IISam came first. His raised hands gave him a vaguely pontifical air (Bishop Blessing Pilgrims), and the kindly smile he wore heightened the illusion. Mr MacGinnis, who followed, suggested no such idea. He was muttering moodily to himself, and he eyed me askance.
I showed them into the classroom and switched on the light. The air was full of many odours. Disuse seems to bring out the inky-chalky, appley-deal-boardy bouquet of a classroom as the night brings out the scent of flowers. During the term I had never known this classroom smell so exactly like a classroom. I made use of my free hand to secure and light a cigarette.
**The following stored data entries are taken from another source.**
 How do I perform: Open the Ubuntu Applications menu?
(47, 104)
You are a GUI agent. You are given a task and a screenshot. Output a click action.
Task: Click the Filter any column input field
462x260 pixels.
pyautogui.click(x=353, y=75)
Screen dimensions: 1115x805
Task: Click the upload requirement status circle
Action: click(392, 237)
Sam rose to a point of order.
'Young man,' he said. I should like to remind you that we are here, as it were, under a flag of truce. To pull a gun on us and keep us holding our hands up this way is raw work. I feel sure I speak for my friend Mr MacGinnis.'
He cocked an eye at his friend Mr MacGinnis, who seconded the motion by expectorating into the fireplace. I had observed at a previous interview his peculiar gift for laying bare his soul by this means of mode of expression. A man of silent habit, judged by the more conventional standard of words, he was almost an orator in expectoration.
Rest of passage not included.